Primary Trust
Writer: Eboni Booth
Director: Darren Yap
Ensemble Theatre, Kirribilli
June 19 – July 12, 2025
As the 2024 Pulitzer Prize winner and New York Times Critics’ Pick, Primary Trust is considered an unusual choice for both accolades – it is charming, small scale and personal in contrast to the weighty themes typical of contemporary theatre.
Darren Yap directs this production with a gentle hand, bringing to the fore the warmth and humour of the small-town characters who support and encourage each other.
Kenneth (Albert Mwangi) is likeable and seemingly contented in Cranberry, a small-town community in upstate New York. He’s now 38, having worked some years at Sam’s bookshop. Every evening after work he frequents the Happy Hour at Wally’s tiki bar where he enjoys the two-for-one mai tais with his friend Bert (Charles Allen). We soon realise that Bert is an “imaginary friend”, existing only in Kenneth’s mind.
This seems like a psychological oddity as Kenneth does not appear, on the surface, to be unstable in any way. He seems satisfied enough with his simple life, but perhaps loneliness and lack of friends is taking its toll. Soon Kenneth must weather a major change – his elderly boss Sam announces that he’ll be selling the bookshop and moving to Arizona for health reasons.
Faced by what would be an upsetting event to his tranquil lifestyle, he reveals that at the age of ten he found his mother dead. He is rescued by a social worker named Bert, who continues to protect the young orphan until he reaches adulthood. It is soon clear that the “imaginary” Bert appears to Kenneth at times of uncertainty and stress, and retreats, with the excuse that he has other matters to attend to, when things are going well. It’s a psychological safety net which protects Kenneth when he is in a fragile state.
But bigger and brighter things are looming – Kenneth successfully applies for a position at Primary Trust, one of the town’s two banks, and finds it much to his liking. His boss, the jovial Clay, is delighted with his progress and predicts he will be the top salesman for the year. It’s exhilarating to watch the once unassuming Kenneth discover his latent abilities.
Still, the underlying fragility is there. When an episode with a very demanding customer triggers a major nervous meltdown, Kenneth believes he will be sacked and goes into hiding. However, his kindly boss manages to find him and calm him down. As Kenneth proudly holds up his award as “Best Seller for the Year”, one could be excused for feeling a touch tearful.

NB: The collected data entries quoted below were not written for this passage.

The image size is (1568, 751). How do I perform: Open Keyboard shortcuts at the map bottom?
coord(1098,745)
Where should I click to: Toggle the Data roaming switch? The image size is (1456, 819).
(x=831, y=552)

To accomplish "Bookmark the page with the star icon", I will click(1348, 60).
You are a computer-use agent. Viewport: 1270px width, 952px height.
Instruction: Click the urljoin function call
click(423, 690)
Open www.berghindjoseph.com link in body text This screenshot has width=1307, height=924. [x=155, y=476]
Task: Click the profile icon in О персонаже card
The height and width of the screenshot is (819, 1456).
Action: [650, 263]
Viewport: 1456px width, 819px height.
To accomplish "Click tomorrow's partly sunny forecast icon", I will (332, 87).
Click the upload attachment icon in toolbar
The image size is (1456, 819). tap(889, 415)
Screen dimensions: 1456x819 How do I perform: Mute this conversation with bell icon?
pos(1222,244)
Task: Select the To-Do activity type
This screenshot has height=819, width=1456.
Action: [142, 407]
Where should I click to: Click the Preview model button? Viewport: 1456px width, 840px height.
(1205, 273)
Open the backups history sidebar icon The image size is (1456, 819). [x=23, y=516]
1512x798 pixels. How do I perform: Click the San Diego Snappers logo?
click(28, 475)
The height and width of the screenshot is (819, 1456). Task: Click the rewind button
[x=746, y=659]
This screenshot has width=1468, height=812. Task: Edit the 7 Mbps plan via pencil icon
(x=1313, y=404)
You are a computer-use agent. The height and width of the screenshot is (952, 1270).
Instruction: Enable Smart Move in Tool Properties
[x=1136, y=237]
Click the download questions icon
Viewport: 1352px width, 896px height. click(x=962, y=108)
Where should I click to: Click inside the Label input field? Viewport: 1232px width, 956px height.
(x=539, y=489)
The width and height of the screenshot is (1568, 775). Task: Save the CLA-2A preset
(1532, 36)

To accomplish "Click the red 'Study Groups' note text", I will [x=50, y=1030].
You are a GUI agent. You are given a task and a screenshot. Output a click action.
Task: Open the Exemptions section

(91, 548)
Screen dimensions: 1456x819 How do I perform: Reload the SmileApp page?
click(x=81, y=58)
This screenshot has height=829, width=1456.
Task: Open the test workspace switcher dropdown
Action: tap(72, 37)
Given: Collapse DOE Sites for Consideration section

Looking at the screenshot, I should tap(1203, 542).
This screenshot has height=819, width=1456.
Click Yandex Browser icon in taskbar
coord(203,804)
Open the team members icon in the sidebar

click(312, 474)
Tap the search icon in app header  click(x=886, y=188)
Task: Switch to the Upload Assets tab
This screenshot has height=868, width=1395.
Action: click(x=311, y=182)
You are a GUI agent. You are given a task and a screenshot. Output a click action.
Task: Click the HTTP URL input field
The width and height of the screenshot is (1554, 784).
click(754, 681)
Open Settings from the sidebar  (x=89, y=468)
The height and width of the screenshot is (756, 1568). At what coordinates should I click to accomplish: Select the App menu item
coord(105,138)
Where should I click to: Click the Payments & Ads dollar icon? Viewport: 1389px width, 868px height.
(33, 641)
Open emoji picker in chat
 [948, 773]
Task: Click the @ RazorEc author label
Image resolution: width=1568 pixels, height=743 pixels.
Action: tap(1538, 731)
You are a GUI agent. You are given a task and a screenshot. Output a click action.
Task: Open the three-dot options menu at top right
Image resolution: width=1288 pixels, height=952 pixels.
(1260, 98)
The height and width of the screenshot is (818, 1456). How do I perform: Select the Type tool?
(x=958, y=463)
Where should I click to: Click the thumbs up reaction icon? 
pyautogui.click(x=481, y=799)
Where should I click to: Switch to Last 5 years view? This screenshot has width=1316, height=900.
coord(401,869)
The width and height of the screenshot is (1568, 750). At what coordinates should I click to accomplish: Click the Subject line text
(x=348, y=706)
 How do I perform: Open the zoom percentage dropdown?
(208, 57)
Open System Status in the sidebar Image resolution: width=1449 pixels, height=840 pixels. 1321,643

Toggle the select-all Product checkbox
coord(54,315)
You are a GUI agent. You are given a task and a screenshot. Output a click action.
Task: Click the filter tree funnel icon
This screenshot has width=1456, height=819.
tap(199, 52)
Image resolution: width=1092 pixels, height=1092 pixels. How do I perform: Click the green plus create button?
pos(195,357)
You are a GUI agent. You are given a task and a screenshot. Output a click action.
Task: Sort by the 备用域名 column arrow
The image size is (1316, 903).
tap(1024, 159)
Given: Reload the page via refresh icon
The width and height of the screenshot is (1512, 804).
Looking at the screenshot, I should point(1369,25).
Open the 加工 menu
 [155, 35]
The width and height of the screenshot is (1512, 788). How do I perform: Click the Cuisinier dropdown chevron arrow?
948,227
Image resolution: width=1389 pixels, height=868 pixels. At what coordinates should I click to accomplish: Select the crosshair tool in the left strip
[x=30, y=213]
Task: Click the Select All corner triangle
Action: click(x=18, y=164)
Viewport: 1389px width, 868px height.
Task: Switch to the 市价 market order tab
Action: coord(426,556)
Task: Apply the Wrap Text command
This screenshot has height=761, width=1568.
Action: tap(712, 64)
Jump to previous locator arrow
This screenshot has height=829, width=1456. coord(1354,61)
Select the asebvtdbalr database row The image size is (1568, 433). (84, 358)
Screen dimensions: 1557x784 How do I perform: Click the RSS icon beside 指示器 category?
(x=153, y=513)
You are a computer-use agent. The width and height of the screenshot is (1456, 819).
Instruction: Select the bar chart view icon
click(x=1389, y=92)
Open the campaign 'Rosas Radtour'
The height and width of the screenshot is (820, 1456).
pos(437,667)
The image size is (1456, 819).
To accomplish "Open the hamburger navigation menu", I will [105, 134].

Angela Mahlatjie is kept frantically busy playing a revolving door of waitresses at Wally’s, then a variety of customers at the bank, while Peter Kovitz handles the gravel-voiced Sam, the football-mad interviewer and the kindly manager, Clay, with aplomb. Charles Allen, of course, is enigmatic as the imaginary Bert.
No doubt the audience is left slightly teary but uplifted to see a good-natured, if fractured, personality achieve against unlikely odds and Primary Trust does that, with charm, warmth and gentle humour.